Dr. Mohler said if we single adults desired marriage and sexual intimacy, we obviously didn’t have the rare gift of celibacy and thus we should pursue marriage as one of our top priorities. That’s an excellent exhortation to single men, but it can be doubly provoking to single women who must both wrestle with desire (for marriage and, yes, sexual intimacy) and wait on male pursuit. Many women came up to me at this conference saying that since they desired to get married, they were now confident God would provide a husband. I wanted to support their renewed faith, but temper their presumption. Our subjective desires are never a good place to camp out, because if God doesn’t deliver on our schedules, we have a predictably sinful reaction to the perceived delay. Other women were tempted to self-righteousness and bitterness because their suspicions about male passivity were confirmed through this message.

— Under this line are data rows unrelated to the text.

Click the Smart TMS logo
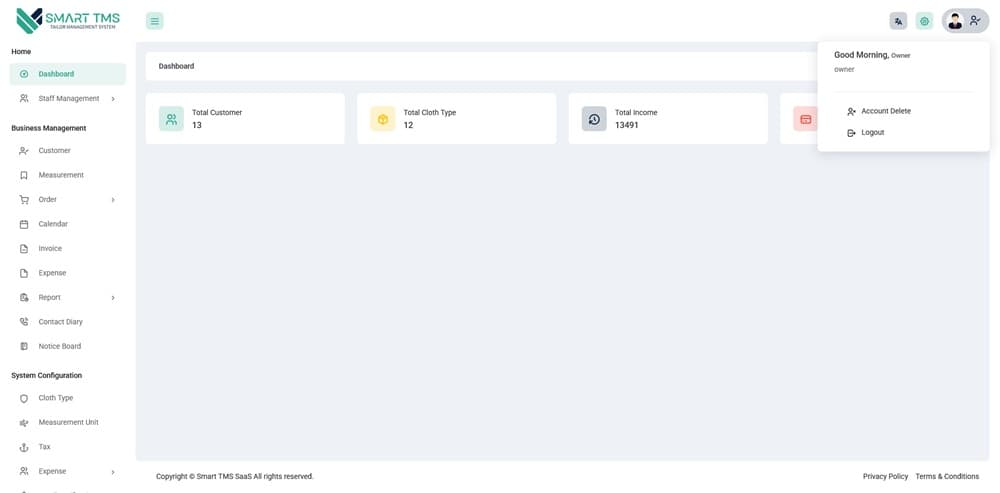point(68,21)
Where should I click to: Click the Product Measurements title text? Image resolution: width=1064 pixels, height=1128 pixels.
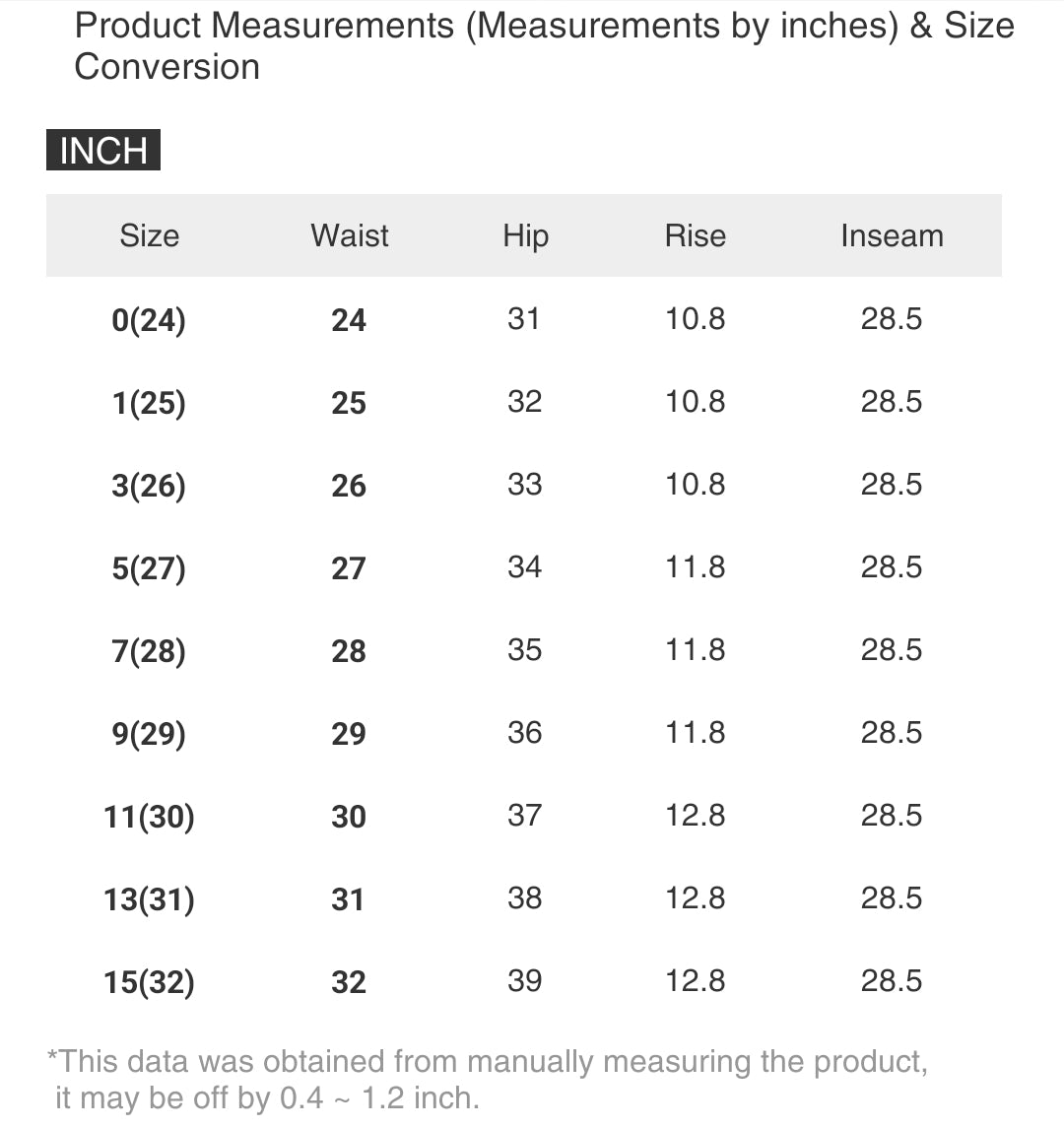pos(544,45)
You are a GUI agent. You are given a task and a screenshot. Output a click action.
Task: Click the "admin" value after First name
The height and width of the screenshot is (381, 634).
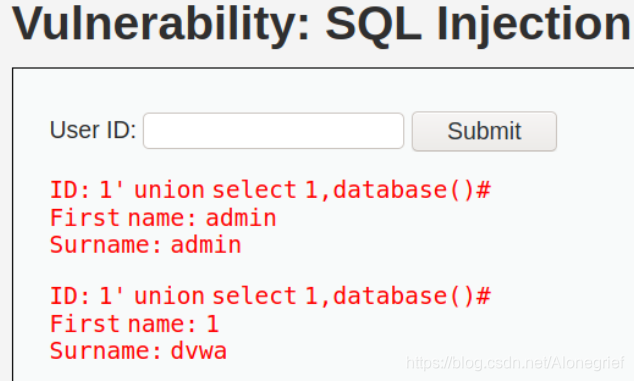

Instead of these extremes, I hoped to encourage women to see that Scripture calls singleness both good and a gift (1 Cor. 7:6-8). It’s not a gift that we are to evaluate as we do Christmas gifts (do I like it? do I want to keep it?). But like other spiritual gifts it’s meant for the good of others (1 Corinthians 12:7) — the local church. There are very real opportunities to glorify God in our singleness. We’re not on hold, even as we hope for marriage. We have a purpose in the Body as single adults. (I don’t have time to fully develop this idea in this initial column, but I will, Lord willing, in future columns.) Seen through the lens of Scripture, singleness is ultimately not at all about us — it is about maximizing God’s glory and His purpose in our lives.

So here’s the tension: Dr. Mohler is right that Christian singles are affected by our mainstream culture with its low view of marriage, but not one Christian single adult I know is actually putting off marriage for the same reasons unbelievers do. Of the hundreds of singles that I know, I only know three adults who actually believe they are called to celibacy to freely serve the church. Everyone else wants to get married, but is at various places along the spectrum of hope to despair. (Not that my friendships and conversations represent a balanced statistical sample of Christianity today, but I have noted other writers echoing this same observation.) We need our churches to help us reverse this ballooning trend of aging single adults who want to be married but are finding it difficult to do so. 

At the same time, we need to recognize that when we see our Lord face to face, He is not going to say, “Well done, good and faithful servant. You finally got married! Whew, that was a close call, but you finally flopped over that matrimonial finish line! Now enter into the joy of your Master.” No, our Lord is going to reward us for being faithful stewards of the time, gifts, and opportunities He has given us — including those found in extended singleness. I have no doubt it’s true when married people say there is no sanctification like that of being married, but that doesn’t mean single adults are condemned both to ongoing rejection AND spiritual immaturity. God promises to finish what He’s started in conforming me to the image of His Son (Phil. 1:6; Romans 8:29). There is a different kind of sanctification involved in extended singleness — one that requires us to rejoice with those who rejoice, yet still choose to invest ourselves year in and year out in our local churches even with our deferred hopes.

Dr. Mohler and I are only a few years apart in age. He has known the tremendous responsibilities of being a husband, father, and president of a seminary. My only expertise is that I’ve been single a lot longer, so I can state with authority that it is not the same to be single at 40 as it is at 20. (And I would gently suggest to those who married early not to confuse being single with being young. Singleness isn’t a static existence. I have much more in common with my fortysomething peers of any marital stage than I do with an unmarried 21-year-old).